Reporting Diana Rocco
By Diana Rocco
PHILADELPHIA (CBS) - Raising children today isn’t cheap.
“It’s expensive. Keeping up with the Jones’s and keeping the kids in activities,” said Michelle Balisalisa as she was having lunch with her kids in Franklin Square Park.
Those costs only seem to be rising, and new birth numbers suggest it’s leaving more couples to wait till later in life to have children.
“We had our first at 32,” said Chris Lledo.
“We wanted to be set before we started. We wanted to travel and do a few things before we started having kids,” Chris’ wife Lisa said. “We’d like to have another one, but it’s an on going debate with us.”
And now new studies show the economy is also factoring into couples decisions.
Studies show babies being born now can affect the population 20 years from now. Marketers are also paying close attention to birth numbers because they affect the sale of baby items. Over the last five years, as the economy fell, so did the number of new births in the United States.

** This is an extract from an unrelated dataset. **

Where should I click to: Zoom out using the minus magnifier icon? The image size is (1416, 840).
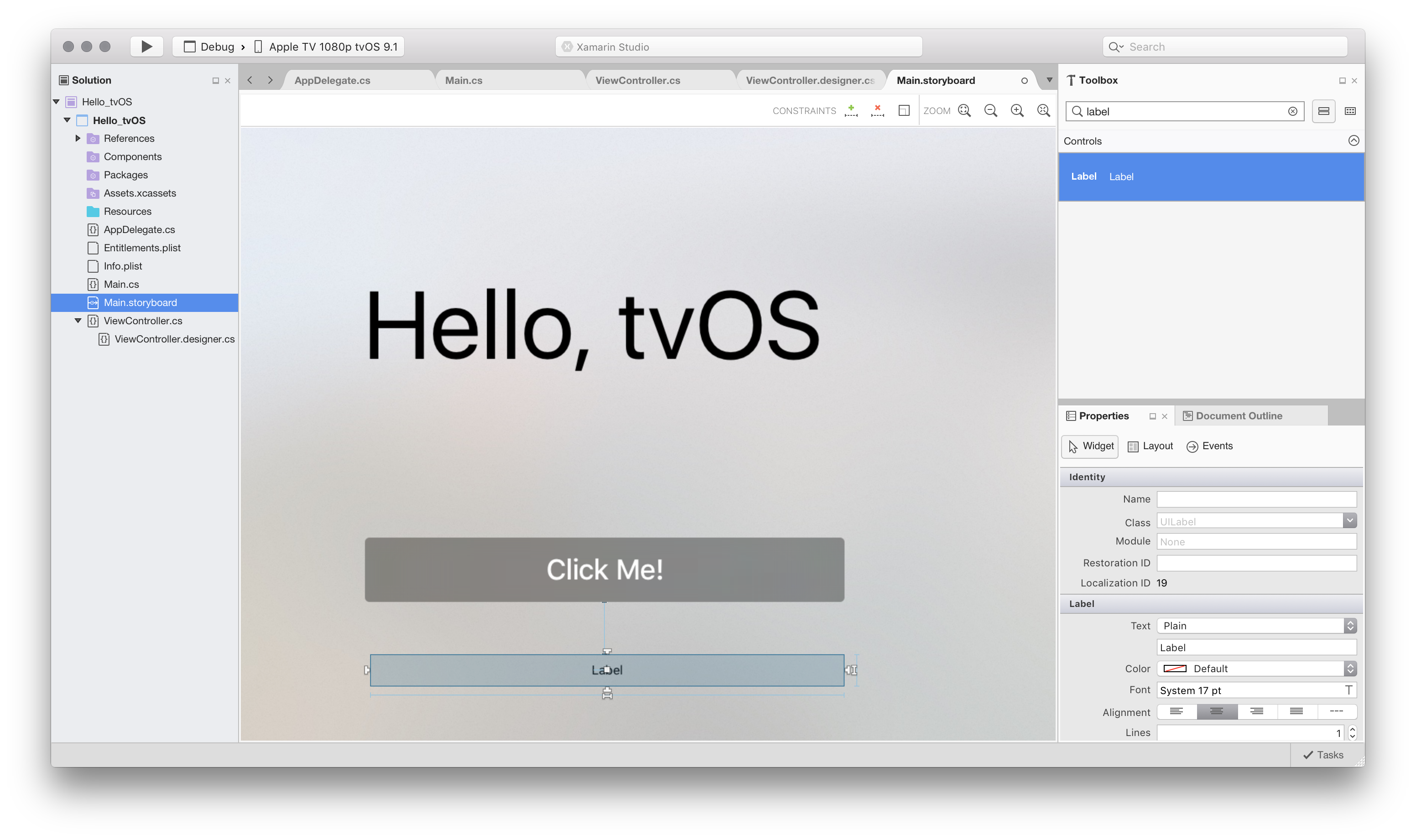(x=991, y=110)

According to Demographic Intelligence, a company that produces quarterly birthing forecasts, the number of births per woman fell 12 percent since 2007, when the average American woman was having 2.12 children. This year that number is 1.87 and next year’s projection is 1.86.

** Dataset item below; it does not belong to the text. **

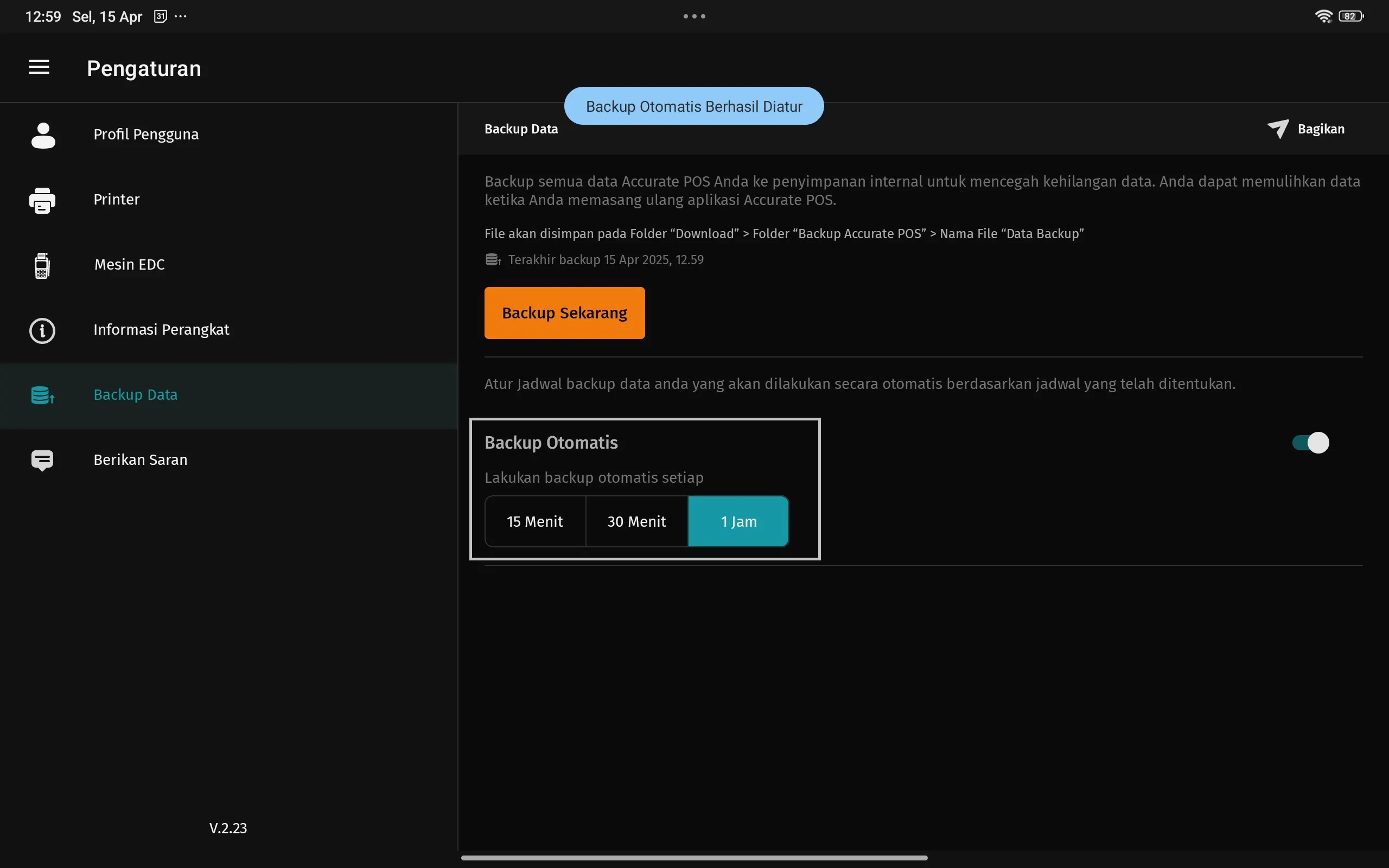
Task: Select the 1 Jam interval option
Action: [x=738, y=521]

“Those groups that may be harder hit by the economic downturn are delaying child bearing, but they have the luxury of doing so when they are in their early twenties,” says Dr. Suleena Kalra, an assistant professor at the University of Pennsylvania.
Hispanics have seen the biggest decline, while Whites and Asian have actually seen an increase.
“Women who are in their later thirties are probably having more kids due to a career and a number of other factors,” Kulra says.